De tels dégâts prennent naissance dans le lobe médian
temporal au niveau de l’hippocampe, siège de la mémoire
explicite. Celle-ci est directement impliquée dans la mise
en place d’associations et de nos souvenirs lointains (sens
des mots, évènements du passé, etc.), par opposition à la
mémoire implicite, inconsciente, et moins connue, qui
intervient dans les automatismes (faire du vélo, lacer ses
chaussures, etc.).
Or, une équipe de scientifiques américains a fait une
remarquable découverte en comparant les capacités de mémoire
implicite chez de jeunes adultes, des gens plus âgés et des
patients souffrant des premiers stades cliniques de la
maladie d’Alzheimer. "A
partir de cette étude, et d’autres que nous avons réalisées,
il apparaît qu’un certain nombre de réseaux neuronaux du
cerveau soient moins touchés dans la maladie d’Alzheimer que
ce que nous avions prévu"
explique Randy L. Buckner à propos de sa publication parue
le 10 juin dans la revue Neuron.
L’expérience consistait à présenter, aux 3 groupes de
volontaires, une série de mots. Il s’agissait de dire si
chaque mot représentait un sujet vivant ou non. Si les
jeunes étaient bien les plus rapides dans l’exécution de la
tâche, avec de l’entraînement, les 3 groupes réduisaient
considérablement leur temps de réponse !
L’analyse par IRM a permis de démontrer l’intervention du
cortex frontal dans le travail demandé. Par ailleurs, les
chercheurs ont découvert que la diminution de temps
nécessaire à la réalisation de la tâche était corrélée à une
réduction de l’activité du cortex frontal, signe qu’il
l’ajustait pour être finalement plus performant.

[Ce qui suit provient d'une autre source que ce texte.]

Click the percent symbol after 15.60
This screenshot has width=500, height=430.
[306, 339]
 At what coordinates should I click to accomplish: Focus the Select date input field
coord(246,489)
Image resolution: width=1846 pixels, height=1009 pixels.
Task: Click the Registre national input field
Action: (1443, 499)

"Cette découverte laisse suggérer
qu’il y a un lien - bien que cela ne le démontre pas - entre
les diminutions d’activité du cortex frontal et ce type
d’apprentissage" insiste le
scientifique.
Les résultats sont prometteurs. Ils pourraient permettre
l’élaboration de programmes de rééducation, mieux
structurés, sollicitant les régions du cerveau encore saines
des malades atteints d’Alzheimer.
"Si vous dirigez la tâche et leur
fixez des objectifs très encadrés, cela aide les adultes
plus âgés à faire appel aux zones nerveuses encore
efficaces. Dans cette étude, nous avons montré qu’il était
possible d’exploiter les régions de haut niveau cognitif qui
présentent une fonction de mémoire préservée"
conclue Randy L. Buckner.


Maladie d’alzheimer. Coupe de cerveau
humain, atrophie corticale et dilatation ventriculaire.